JAKARTA – PT Pertamina EP Cepu, operator proyek unitisasi Jambaran Tiung Biru masih menunggu surat rekomendasi realokasi dari pemerintah dalam hal ini Kementerian Energi dan Sumber Daya Mineral (ESDM) untuk segera memulai pembangunan Jambaran Tiung Biru.

Adriansyah, Direktur Utama Pertamina EP Cepu, menyatakan setelah pengerjaan proyek sempat terhambat akibat negosiasi harga dengan Pupuk Kujang Cikampek yang akhirnya berujung buntu, kini tantangan JTB adalah menunggu persetujuan resmi dari pemerintah untuk bisa mengalokasikan gas ke induk usaha Pertamina EP Cepu yakni PT Pertamina (Persero).

Keputusan pemerintah diharapkan tidak berlarut-larut karena untuk mengejar target onstream salah satu proyek terbesar Pertamina EP Cepu tersebut.

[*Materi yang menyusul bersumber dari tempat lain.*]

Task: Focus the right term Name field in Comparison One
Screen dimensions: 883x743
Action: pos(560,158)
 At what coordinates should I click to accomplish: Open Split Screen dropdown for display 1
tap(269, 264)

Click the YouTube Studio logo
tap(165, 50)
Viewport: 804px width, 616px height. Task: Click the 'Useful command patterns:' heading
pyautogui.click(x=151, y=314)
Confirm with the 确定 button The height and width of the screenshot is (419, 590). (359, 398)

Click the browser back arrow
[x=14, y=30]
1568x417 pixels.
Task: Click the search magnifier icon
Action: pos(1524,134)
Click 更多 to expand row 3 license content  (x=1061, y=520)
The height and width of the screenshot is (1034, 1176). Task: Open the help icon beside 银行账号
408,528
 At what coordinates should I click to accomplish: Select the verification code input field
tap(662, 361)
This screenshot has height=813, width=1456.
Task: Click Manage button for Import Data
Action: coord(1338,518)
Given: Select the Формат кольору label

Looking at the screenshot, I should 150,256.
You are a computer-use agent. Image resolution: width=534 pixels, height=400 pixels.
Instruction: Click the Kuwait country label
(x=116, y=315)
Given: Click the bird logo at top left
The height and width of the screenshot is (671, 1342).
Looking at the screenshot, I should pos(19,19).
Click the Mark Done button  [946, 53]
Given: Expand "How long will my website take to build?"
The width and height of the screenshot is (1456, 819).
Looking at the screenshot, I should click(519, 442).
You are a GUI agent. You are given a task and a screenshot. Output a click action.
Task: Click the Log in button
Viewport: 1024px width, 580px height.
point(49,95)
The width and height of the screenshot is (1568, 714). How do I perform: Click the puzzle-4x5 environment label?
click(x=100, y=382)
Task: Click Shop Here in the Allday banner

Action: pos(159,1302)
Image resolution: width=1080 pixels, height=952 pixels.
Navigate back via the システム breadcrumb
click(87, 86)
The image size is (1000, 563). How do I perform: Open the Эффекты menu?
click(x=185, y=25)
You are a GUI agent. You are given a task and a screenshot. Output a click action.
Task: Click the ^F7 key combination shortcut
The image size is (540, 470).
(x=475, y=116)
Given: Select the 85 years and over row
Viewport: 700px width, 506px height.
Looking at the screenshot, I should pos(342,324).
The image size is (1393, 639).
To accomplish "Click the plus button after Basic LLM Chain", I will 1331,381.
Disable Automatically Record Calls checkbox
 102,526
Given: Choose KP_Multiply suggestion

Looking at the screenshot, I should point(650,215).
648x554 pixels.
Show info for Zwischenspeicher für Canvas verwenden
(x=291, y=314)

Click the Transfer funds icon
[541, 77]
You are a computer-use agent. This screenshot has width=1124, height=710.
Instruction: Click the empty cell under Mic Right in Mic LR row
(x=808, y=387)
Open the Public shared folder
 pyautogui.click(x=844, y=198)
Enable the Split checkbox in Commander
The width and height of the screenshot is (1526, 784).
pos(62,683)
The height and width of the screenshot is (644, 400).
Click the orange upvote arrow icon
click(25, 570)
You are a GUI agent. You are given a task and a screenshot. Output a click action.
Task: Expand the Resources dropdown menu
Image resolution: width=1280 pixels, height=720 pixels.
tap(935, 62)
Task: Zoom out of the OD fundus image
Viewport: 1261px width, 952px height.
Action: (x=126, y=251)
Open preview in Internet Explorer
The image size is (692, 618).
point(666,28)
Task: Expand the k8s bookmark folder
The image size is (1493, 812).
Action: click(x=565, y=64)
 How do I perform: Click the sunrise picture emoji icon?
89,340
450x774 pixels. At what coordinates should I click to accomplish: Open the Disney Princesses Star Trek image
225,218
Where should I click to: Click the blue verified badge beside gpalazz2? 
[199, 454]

Alokasi gas Jambaran Tiung Biru ke Pertamina direncanakan akan kembali dipasarkan melalui anak usahanya, PT Pertamina Gas (Pertagas) dengan harga yang disepakati sebesar US$ 7 eskalasi 2 persen sejak onstream.

“Kita berharap semua formalitas selesai pada semester satu ini untuk mengejar target onstream pada 2020,” kata Adriansyah, Direktur Utama PEPC saat dihubungi oleh Dunia Energi.

Menurut Adriansyah, meski masih belum mendapatkan beberapa syarat formalitas secara resmi, perseroan tetap optimistis proses pembangunan proyek tetap akan bisa dilakukan pada tahun ini.
“Start project tetap kita jadwalkan di semester satu tahun ini,” tukasnya.

Harga gas yang tinggi dari lapangan Jambaran Tiung Biru sebelumnya membuat proyek ini terancam terkatung-katung karena PT Pupuk Kujang Cikampek yang awalnya direncanakan akan menyerap gas 85 juta kaki kubik per hari (MMSCFD) menarik diri akibat harga yang disodorkan sebesar US$ 8 per MMBTU dianggap terlalu tinggi. Pupuk Kujang hanya menyanggupi harga gas sebesar US$ 6 per MMBTU.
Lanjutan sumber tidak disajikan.